▸ Task description
Report each line of the entries below that has the word "will" in it.

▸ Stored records
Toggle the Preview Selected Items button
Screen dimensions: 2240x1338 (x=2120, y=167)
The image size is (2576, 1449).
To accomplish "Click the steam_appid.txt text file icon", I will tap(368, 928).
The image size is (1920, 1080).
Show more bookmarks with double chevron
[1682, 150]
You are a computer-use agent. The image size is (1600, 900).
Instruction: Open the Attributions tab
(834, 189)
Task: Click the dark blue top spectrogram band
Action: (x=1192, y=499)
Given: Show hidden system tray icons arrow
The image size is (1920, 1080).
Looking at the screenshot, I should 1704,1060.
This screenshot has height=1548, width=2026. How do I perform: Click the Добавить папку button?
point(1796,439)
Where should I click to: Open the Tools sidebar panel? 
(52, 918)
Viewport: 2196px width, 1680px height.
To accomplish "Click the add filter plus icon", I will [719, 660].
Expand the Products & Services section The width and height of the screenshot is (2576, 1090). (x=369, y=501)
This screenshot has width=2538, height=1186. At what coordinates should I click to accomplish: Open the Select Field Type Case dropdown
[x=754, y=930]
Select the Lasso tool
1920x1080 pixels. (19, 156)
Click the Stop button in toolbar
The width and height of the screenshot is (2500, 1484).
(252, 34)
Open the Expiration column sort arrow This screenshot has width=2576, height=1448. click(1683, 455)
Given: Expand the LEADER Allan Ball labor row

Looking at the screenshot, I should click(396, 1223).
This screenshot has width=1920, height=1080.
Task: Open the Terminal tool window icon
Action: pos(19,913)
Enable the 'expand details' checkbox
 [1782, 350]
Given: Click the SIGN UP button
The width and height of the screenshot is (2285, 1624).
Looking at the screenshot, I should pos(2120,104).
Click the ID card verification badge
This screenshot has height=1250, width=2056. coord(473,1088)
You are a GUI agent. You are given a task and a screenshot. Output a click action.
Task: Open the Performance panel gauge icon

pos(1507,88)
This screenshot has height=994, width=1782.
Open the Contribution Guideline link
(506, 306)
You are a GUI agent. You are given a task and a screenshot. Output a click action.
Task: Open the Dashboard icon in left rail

▸ Task response
To accomplish "Click the steam_appid.txt text file icon", I will tap(368, 928).
To accomplish "Click the add filter plus icon", I will [719, 660].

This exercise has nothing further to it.